My tank plumbing: I plumbed the saddle tanks to feed to the main in parallel, and then the main feeds to the aux and to the UAT in series. After a flight I never have any fuel left in the saddles, no fuel in the main, I've used about 5-7 ounces out of the AUX and there is absolutely no air in the UAT. It's good to keep the main tank full as long as you can if you are not running an aux tank (not stock - only a few guys I know are running aux tanks). The main tank form factor is long, wide and short so it's possible to uncover the klunk when it get's close to empty if you put some side load (yaw) tot he aircraft and that's always happening with RC planes. So I wanted to keep it full for as long as I could that's why I went with parallel saddle tanks and then series feed from the main onward.
So my fuel is parallel - series. Parallel feed from both saddle tanks at once - they draw air from the main vent line fed to the bottom of the fuse into a "T" fitting and then into the vents of each saddle tank - the fuel for the saddles each feed from their klunks to the individual vent fitting on the main tank vent lines (details 4 scale main tank has 2 vent tubes, 1 on each side). Then the main tank feeds from it's main klunk pickup, and up into the Aux tank that is mounted between the saddle tanks. My aux tank used to be 16 ounces. Now this season I changed to 12 ounces as I never used enough of the aux tank fuel and was landing "fat" on fuel all the time so I figured I would just save a few ounces of flight weight and keep my timer as it is - 7 minutes from full thrust application on takeoff to desired gear pass and landing when the beeper is going off. That's plenty. Anyhow, the "Aux" tank then feeds directly to the UAT. I have the UAT just aft of the equipment tray in the nose on the right side of the jet, just forward of the the right inlet. I consider the UAT to be unusable fuel and the A-4 is balanced with empty tanks and a full UAT. I don't need any lead in the nose at all as the UAT helps and also the equipment (2X 2300mah A123 packs for RX, fuel pump, 3200mah ECU pack, solenoids...) it's all mounted in the nose cone in a fixed equipment tray. It's actually a pretty light weight setup for a turbine with no lead ballast.

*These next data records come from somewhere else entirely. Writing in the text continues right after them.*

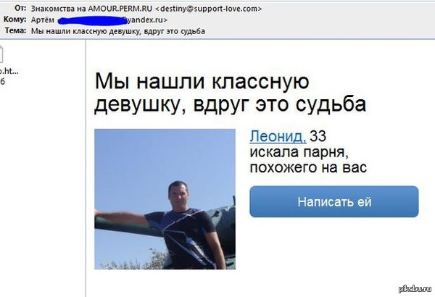The image size is (435, 297).
Task: Click the divider between attachment pane and message
Action: (86, 168)
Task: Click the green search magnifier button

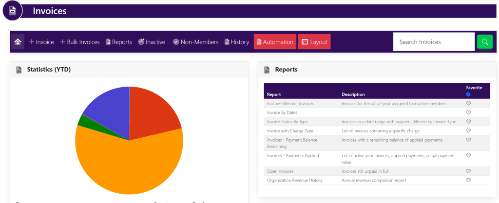Action: pos(484,42)
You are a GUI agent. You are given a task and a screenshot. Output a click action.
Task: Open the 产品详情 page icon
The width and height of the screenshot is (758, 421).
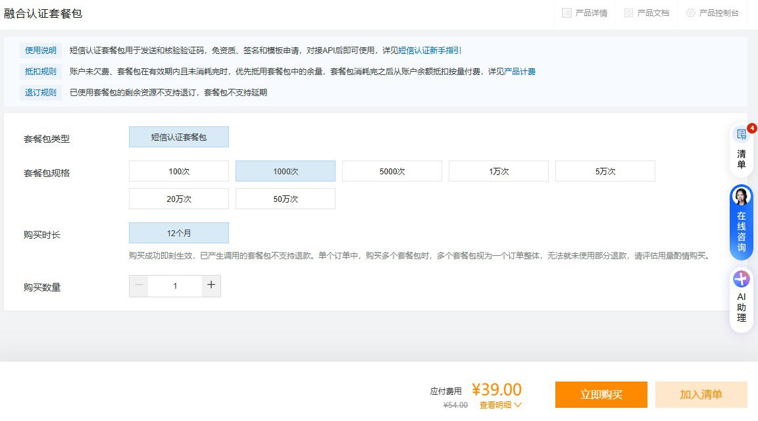point(567,13)
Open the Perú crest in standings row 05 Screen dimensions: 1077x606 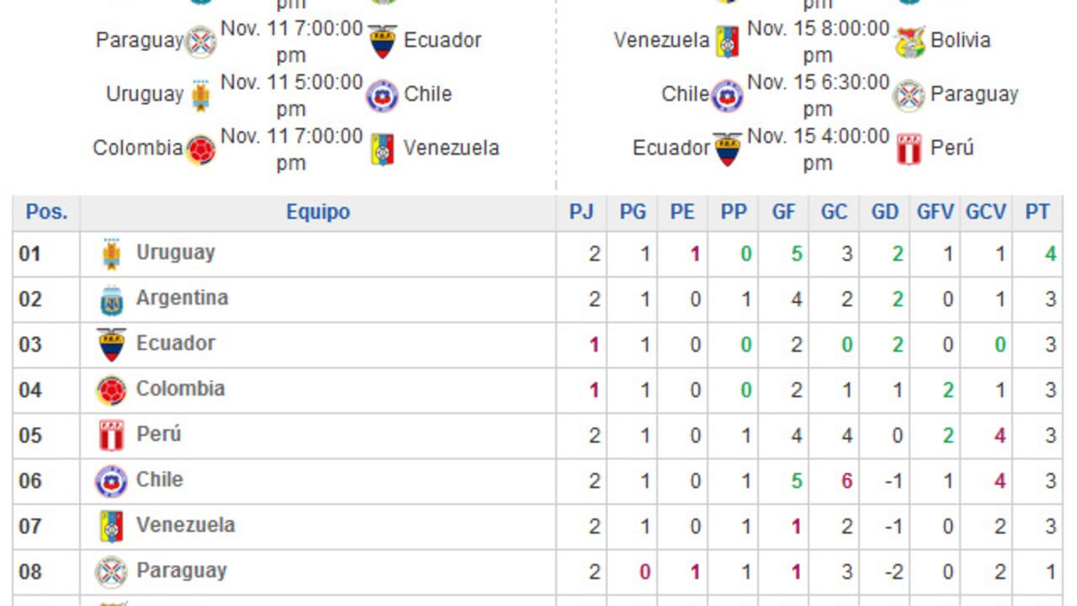pyautogui.click(x=111, y=436)
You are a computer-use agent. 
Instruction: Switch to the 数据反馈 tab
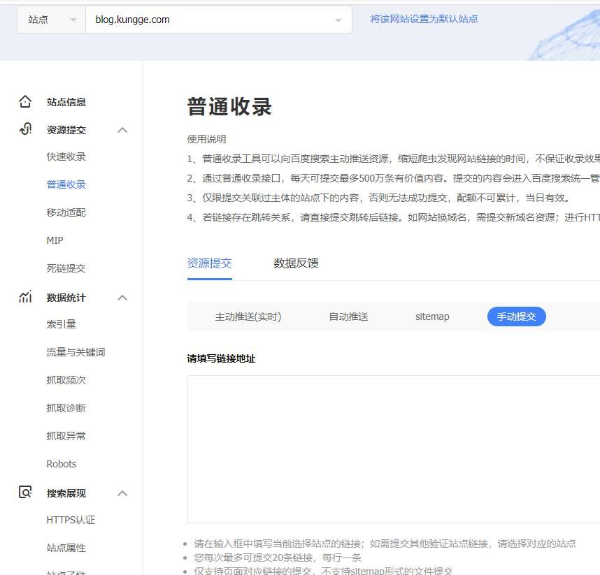coord(296,263)
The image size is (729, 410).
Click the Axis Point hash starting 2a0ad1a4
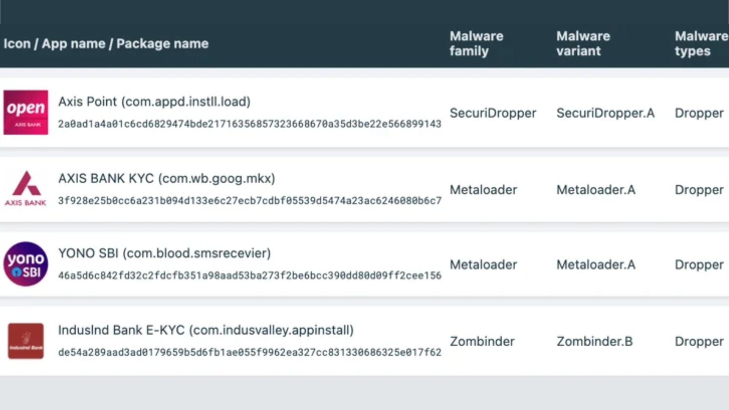click(249, 124)
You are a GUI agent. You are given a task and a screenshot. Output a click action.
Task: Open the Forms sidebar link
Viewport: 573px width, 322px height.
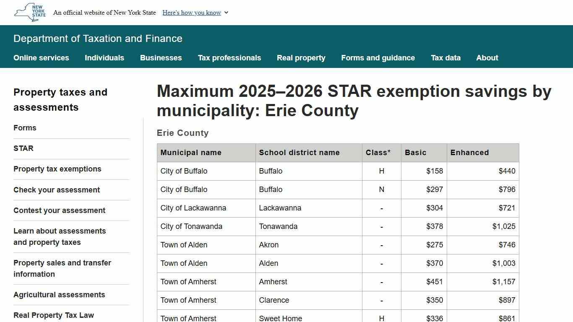[x=25, y=128]
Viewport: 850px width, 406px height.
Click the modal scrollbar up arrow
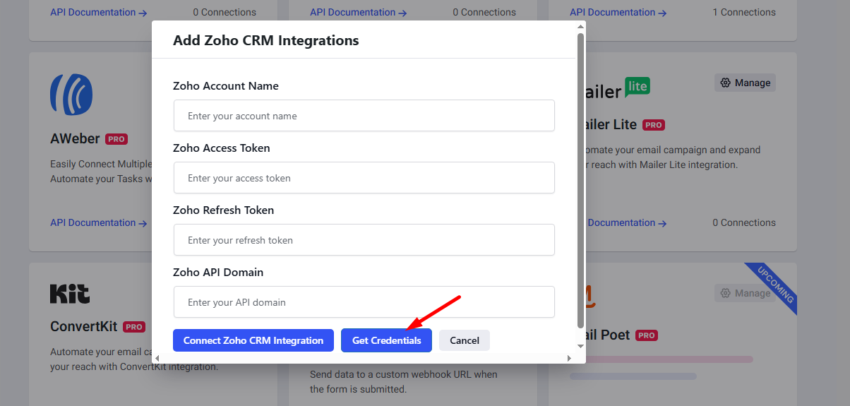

I've been extremely happy with the fuel feed performance this way and I appreciate the extra flight time. Compared to the stock fuel an extra aux tank can give you the extra time to clean out the main tank slowly in between air bubbles when it get's nearly empty while sucking off a nearly full aux tank and the UAT never ever get's close to having an air bubble in it so fuel delivery is guaranteed. Because I went down in weight a little with my updated aux tank and I have everything disassembled to change the fuel lines and such (annual inspection during the hot dry months as I don't fly turbines at home this time of year) - I'm using that as an excuse to finally install my smoke tank. It's a center line pylon tank with the pump and the smoke tank inside the "external tank fairing" and completely removable when not desired - so as to keep the jet as a clean, light sport jet when I'm not smoking.